In the backdrop of Egyptian president Hosni Mubarak’s stepping down on Friday in the face of sustained street protests, Mehbooba said at a press meet here: “I congratulate the people of Egypt for what they have achieved.
But at the same time I appreciate the army of Egypt. They protected their people during this crisis.” She added, “The people in Egypt were fighting for democracy and we are fighting in spite of democracy for the past 60 years.”
Citing differences in the Egyptian and Kashmiri leadership, she lashed out at the state government. “When people came out in Egypt, nobody accused them of being one or the other. But when people came out on roads here demanding justice, our own government labelled them as Lashkar-e-Toiba agents. Now, they are saying that the thousands of youngsters pelting stones on the roads are drug addicts. The leadership is maligning its own people,” she said.
The chief of Jammu and Kashmir’s main opposition party criticised the Centre for not acknowledging changing nature of protests in Kashmir. “After 9/11 there was a transition in Kashmir from bullet to ballot, but unfortunately, the Central leadership ignored that transition. That is the reason for what we witnessed in Kashmir in the last three years,” she said. Chief minister Omar Abdullah responded to Mehbooba’s comments on microblogging site Twitter. “She wants army rule in Kashmir as well since her party is in opposition,” he posted.
“Kashmir saw Egypt-like protests last year,” he added later.
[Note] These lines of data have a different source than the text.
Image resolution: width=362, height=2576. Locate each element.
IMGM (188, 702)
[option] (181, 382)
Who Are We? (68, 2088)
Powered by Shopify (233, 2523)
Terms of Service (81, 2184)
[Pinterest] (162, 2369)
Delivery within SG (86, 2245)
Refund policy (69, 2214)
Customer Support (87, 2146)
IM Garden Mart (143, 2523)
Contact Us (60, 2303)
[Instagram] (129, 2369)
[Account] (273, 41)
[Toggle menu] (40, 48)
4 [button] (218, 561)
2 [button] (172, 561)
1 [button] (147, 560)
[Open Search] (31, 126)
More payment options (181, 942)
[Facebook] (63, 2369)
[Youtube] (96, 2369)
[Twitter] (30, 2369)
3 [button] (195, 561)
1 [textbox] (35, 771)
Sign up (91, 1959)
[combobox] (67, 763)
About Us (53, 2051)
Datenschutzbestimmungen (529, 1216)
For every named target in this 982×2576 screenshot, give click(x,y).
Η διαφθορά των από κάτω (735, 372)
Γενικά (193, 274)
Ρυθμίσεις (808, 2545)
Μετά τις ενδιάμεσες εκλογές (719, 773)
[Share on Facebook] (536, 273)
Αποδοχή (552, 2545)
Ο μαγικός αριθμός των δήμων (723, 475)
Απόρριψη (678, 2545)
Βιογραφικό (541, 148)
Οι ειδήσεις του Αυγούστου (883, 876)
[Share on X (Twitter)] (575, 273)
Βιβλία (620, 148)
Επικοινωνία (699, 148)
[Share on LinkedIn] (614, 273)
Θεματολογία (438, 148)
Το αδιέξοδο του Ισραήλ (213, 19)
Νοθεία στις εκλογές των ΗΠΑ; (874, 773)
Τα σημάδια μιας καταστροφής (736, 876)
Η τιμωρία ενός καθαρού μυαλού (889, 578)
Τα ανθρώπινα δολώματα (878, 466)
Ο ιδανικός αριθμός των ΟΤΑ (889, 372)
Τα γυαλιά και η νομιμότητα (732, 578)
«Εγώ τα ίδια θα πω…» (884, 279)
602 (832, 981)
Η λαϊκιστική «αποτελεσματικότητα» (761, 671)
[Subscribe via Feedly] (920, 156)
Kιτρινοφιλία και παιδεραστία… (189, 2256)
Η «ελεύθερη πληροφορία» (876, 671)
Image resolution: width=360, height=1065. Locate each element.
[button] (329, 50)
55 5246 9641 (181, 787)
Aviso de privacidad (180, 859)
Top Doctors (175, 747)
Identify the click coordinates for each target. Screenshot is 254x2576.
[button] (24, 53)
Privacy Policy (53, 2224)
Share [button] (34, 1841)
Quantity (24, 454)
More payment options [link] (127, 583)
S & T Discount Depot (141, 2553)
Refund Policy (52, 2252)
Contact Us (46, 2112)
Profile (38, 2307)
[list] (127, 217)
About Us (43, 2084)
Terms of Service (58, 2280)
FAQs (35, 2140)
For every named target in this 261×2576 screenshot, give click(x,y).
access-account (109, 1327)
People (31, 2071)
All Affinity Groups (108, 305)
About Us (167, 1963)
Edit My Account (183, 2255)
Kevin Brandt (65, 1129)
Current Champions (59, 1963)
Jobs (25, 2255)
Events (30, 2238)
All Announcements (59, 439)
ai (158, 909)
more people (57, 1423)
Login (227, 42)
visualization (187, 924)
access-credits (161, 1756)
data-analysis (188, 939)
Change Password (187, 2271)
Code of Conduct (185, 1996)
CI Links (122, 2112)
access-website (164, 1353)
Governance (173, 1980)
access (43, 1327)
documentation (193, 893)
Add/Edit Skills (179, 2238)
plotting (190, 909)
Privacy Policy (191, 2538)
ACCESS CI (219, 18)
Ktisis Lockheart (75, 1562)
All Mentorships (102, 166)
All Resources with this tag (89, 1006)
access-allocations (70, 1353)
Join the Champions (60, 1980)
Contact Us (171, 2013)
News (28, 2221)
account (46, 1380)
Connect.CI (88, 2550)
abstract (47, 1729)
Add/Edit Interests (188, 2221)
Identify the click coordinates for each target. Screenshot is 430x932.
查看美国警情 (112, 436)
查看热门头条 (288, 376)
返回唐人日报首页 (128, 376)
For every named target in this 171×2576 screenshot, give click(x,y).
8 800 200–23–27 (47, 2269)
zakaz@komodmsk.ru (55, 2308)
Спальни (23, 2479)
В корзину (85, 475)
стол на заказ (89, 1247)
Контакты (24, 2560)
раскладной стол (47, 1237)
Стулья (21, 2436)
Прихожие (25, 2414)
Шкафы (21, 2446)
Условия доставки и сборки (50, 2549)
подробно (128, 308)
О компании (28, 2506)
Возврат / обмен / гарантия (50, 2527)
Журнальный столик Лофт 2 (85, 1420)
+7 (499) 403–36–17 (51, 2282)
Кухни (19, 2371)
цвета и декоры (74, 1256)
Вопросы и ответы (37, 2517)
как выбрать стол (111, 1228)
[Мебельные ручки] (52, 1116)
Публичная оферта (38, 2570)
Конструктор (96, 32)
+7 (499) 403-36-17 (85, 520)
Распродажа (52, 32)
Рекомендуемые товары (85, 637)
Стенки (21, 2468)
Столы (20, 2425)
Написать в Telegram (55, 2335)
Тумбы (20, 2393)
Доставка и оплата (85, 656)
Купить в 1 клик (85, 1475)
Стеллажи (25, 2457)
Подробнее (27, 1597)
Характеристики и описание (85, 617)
Protest campaign from Feb 14
Mehbooba also said that the PDP would launch a protest campaign on February 14 to fight for the “Azadi” of people from government “repression” and freedom for people to travel and trade across South and central Asia through the traditional routes of Kashmir. She said the party would fight for lifting the “siege” over the traditional routes to restore the centrality of the state.